What you should do →
Can you render every line of the items below as a numbered list, skipping blank lines and leaving the pictures out?

===

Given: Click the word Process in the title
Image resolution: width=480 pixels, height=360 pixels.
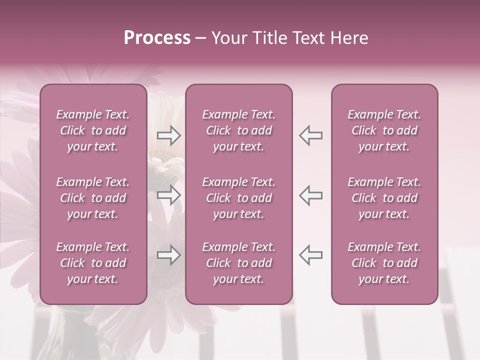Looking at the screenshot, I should tap(157, 38).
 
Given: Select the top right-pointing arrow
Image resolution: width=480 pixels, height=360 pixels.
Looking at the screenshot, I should tap(169, 136).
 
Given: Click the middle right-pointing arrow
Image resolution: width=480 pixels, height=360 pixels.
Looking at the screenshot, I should tap(169, 195).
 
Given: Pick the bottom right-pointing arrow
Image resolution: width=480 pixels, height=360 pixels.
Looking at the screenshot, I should tap(169, 255).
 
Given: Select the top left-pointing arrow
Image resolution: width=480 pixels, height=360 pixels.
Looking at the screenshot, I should tap(310, 136).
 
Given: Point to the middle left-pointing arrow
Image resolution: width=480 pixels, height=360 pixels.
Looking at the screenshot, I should tap(310, 195).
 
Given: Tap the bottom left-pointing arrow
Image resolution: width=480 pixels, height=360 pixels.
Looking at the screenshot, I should tap(310, 255).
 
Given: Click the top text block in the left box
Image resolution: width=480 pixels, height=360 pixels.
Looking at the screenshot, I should tap(93, 130).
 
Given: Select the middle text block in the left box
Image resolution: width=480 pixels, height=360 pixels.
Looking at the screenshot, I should tap(93, 198).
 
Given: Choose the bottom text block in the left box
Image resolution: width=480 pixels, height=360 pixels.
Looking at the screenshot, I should tap(93, 263).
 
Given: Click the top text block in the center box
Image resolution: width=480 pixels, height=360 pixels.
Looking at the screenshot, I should tap(239, 130).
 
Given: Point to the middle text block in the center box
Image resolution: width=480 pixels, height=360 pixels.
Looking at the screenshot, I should tap(239, 198).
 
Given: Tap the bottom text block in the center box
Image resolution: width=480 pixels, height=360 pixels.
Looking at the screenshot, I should tap(239, 263).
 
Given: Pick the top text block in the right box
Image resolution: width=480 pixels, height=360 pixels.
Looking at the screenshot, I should tap(384, 130).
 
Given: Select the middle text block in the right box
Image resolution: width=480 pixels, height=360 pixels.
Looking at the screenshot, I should tap(384, 198).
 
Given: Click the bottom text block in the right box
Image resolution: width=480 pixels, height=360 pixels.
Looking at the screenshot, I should tap(384, 263).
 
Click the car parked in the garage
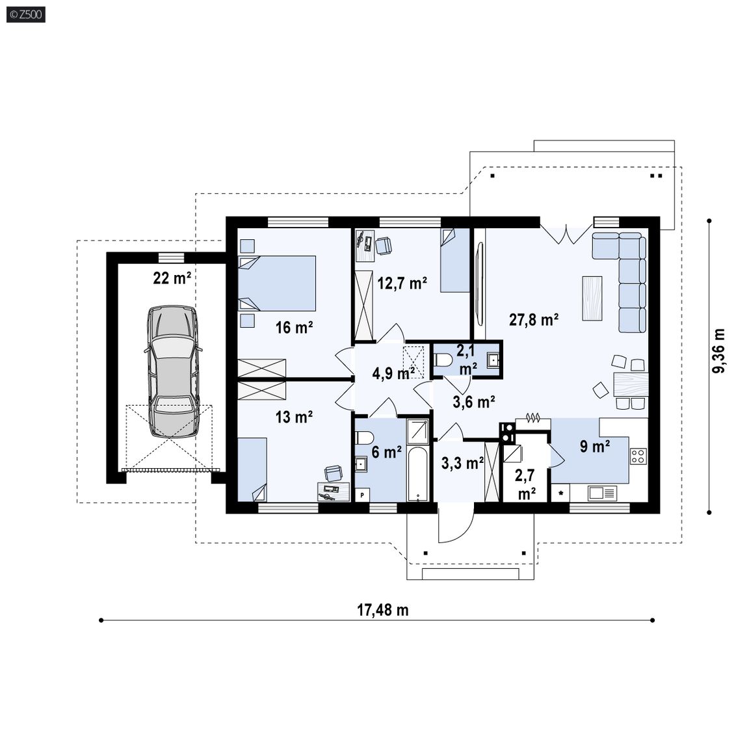tap(173, 371)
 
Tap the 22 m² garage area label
tap(172, 278)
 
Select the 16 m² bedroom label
tap(295, 328)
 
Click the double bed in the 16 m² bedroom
tap(277, 283)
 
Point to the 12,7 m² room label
tap(402, 283)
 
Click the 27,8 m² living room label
tap(534, 319)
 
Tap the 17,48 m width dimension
tap(383, 610)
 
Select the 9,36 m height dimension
tap(719, 351)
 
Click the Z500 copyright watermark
tap(26, 14)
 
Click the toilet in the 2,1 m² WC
tap(443, 360)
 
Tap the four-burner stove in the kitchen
tap(638, 456)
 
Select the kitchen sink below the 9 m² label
tap(602, 493)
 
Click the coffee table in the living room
tap(592, 298)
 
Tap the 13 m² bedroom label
tap(295, 417)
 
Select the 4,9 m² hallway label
tap(393, 374)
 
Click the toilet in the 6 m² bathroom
tap(365, 437)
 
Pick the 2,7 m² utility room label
tap(525, 484)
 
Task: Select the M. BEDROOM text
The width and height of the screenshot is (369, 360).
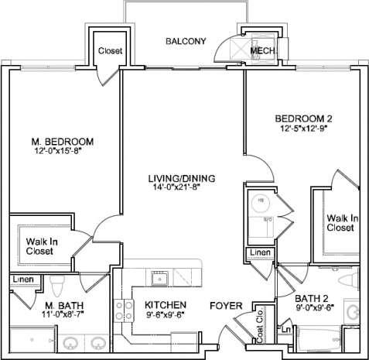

===

Solution to this task →
1. Given: Click the word Process in the title
2. Image resolution: width=480 pixels, height=360 pixels.
3. Looking at the screenshot, I should tap(157, 38).
4. Given: Select the top right-pointing arrow
5. Image resolution: width=480 pixels, height=360 pixels.
6. Looking at the screenshot, I should tap(169, 136).
7. Given: Click the middle right-pointing arrow
8. Image resolution: width=480 pixels, height=360 pixels.
9. Looking at the screenshot, I should tap(169, 195).
10. Given: Pick the bottom right-pointing arrow
11. Image resolution: width=480 pixels, height=360 pixels.
12. Looking at the screenshot, I should tap(169, 255).
13. Given: Select the top left-pointing arrow
14. Image resolution: width=480 pixels, height=360 pixels.
15. Looking at the screenshot, I should tap(310, 136).
16. Given: Point to the middle left-pointing arrow
17. Image resolution: width=480 pixels, height=360 pixels.
18. Looking at the screenshot, I should tap(310, 195).
19. Given: Tap the bottom left-pointing arrow
20. Image resolution: width=480 pixels, height=360 pixels.
21. Looking at the screenshot, I should tap(310, 255).
22. Given: Click the top text block in the left box
23. Image resolution: width=480 pixels, height=360 pixels.
24. Looking at the screenshot, I should tap(93, 130).
25. Given: Select the middle text block in the left box
26. Image resolution: width=480 pixels, height=360 pixels.
27. Looking at the screenshot, I should tap(93, 198).
28. Given: Choose the bottom text block in the left box
29. Image resolution: width=480 pixels, height=360 pixels.
30. Looking at the screenshot, I should tap(93, 263).
31. Given: Click the top text block in the center box
32. Image resolution: width=480 pixels, height=360 pixels.
33. Looking at the screenshot, I should tap(239, 130).
34. Given: Point to the middle text block in the center box
35. Image resolution: width=480 pixels, height=360 pixels.
36. Looking at the screenshot, I should tap(239, 198).
37. Given: Tap the bottom text block in the center box
38. Image resolution: width=480 pixels, height=360 pixels.
39. Looking at the screenshot, I should tap(239, 263).
40. Given: Pick the top text block in the right box
41. Image resolution: width=480 pixels, height=360 pixels.
42. Looking at the screenshot, I should tap(384, 130).
43. Given: Select the middle text block in the right box
44. Image resolution: width=480 pixels, height=360 pixels.
45. Looking at the screenshot, I should tap(384, 198).
46. Given: Click the bottom text block in the right box
47. Image resolution: width=480 pixels, height=360 pixels.
48. Looking at the screenshot, I should tap(384, 263).
49. Click the car parked in the garage
50. tap(173, 371)
51. Tap the 22 m² garage area label
52. tap(172, 278)
53. Select the 16 m² bedroom label
54. tap(295, 328)
55. Click the double bed in the 16 m² bedroom
56. tap(277, 283)
57. Point to the 12,7 m² room label
58. tap(402, 283)
59. Click the 27,8 m² living room label
60. tap(534, 319)
61. Tap the 17,48 m width dimension
62. tap(383, 610)
63. Select the 9,36 m height dimension
64. tap(719, 351)
65. Click the Z500 copyright watermark
66. tap(26, 14)
67. Click the toilet in the 2,1 m² WC
68. tap(443, 360)
69. Tap the four-burner stove in the kitchen
70. tap(638, 456)
71. Select the kitchen sink below the 9 m² label
72. tap(602, 493)
73. Click the coffee table in the living room
74. tap(592, 298)
75. Tap the 13 m² bedroom label
76. tap(295, 417)
77. Select the 4,9 m² hallway label
78. tap(393, 374)
79. Click the toilet in the 6 m² bathroom
80. tap(365, 437)
81. Pick the 2,7 m² utility room label
82. tap(525, 484)
83. Task: Select the M. BEDROOM text
84. The width and height of the screenshot is (369, 360).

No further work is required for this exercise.